_Problem_
Print, in exact form, the lines below from the one containing "Click the 打印 printer icon" through the one containing "The width and", and omit all others.

_Exercise material_

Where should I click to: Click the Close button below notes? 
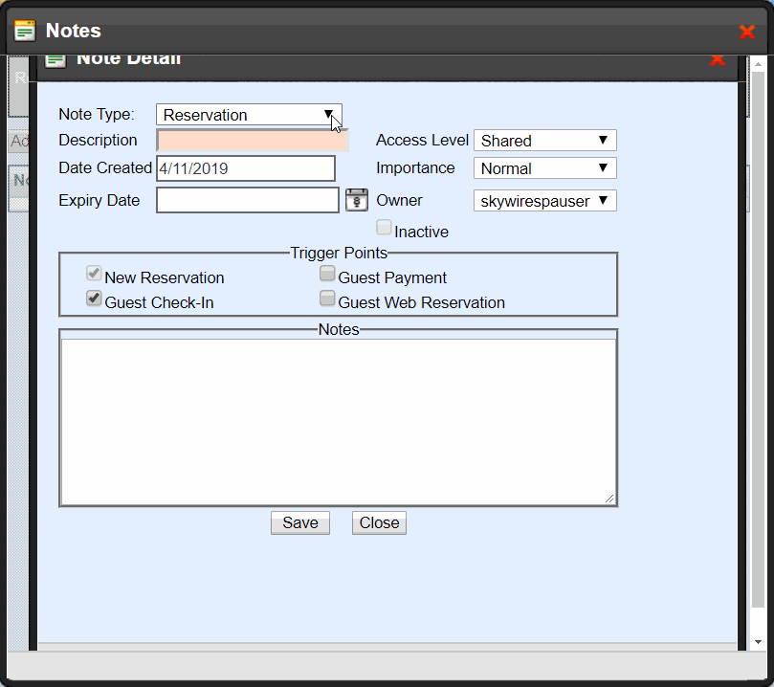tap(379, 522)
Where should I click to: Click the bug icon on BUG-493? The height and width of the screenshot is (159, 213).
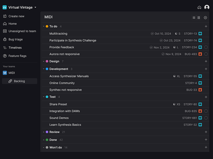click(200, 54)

--

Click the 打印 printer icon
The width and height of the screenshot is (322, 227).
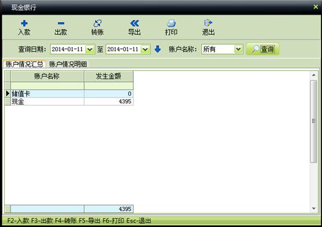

_Output for this exercise_
Click the 打印 printer icon
The width and height of the screenshot is (322, 227).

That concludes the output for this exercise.